One approach is to perform multiple passes through the array, each time considering a different subset of the elements that are within the tolerance range. The idea is to divide the array into smaller parts and sort them separately. Within each part, the transitivity violation is still present, but we only compare elements within that specific part. By doing so, we can ensure that the sorting algorithm produces a "correctly sorted" output based on the given comparator.

For example, let's consider the array [1, 4, 2, 3, 5] with the tolerant comparator. We can perform two passes.
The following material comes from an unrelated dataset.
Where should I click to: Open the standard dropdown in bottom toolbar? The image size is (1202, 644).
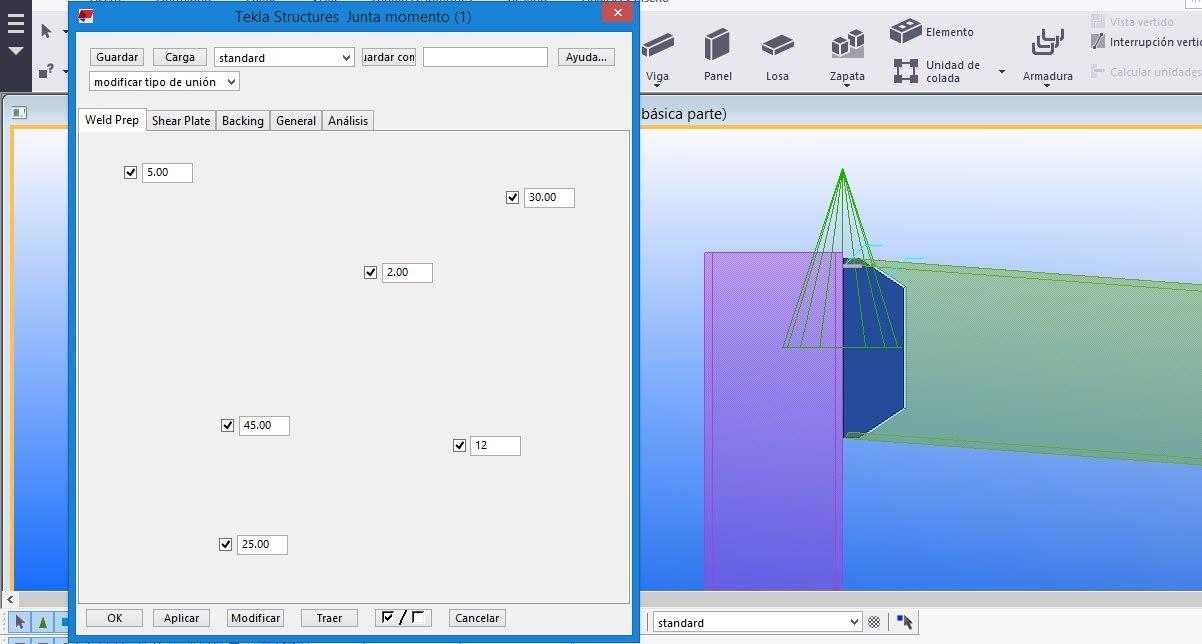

In the first pass, we consider elements within a tolerance range of 1. This would result in the following subsets: [1, 2], [4, 3], [5]. Within each subset, the tolerance is satisfied, and we can sort them independently. After sorting each subset, we combine them back together, resulting in [1, 2, 3, 4, 5], which is correctly sorted based on the given comparator.

So, to summarize, while the tolerant comparator violates transitivity, it is still possible to use a sorting algorithm by modifying it to handle the non-transitive nature. By dividing the array into subsets and sorting them separately, we can ensure a correctly sorted output based on the given comparator.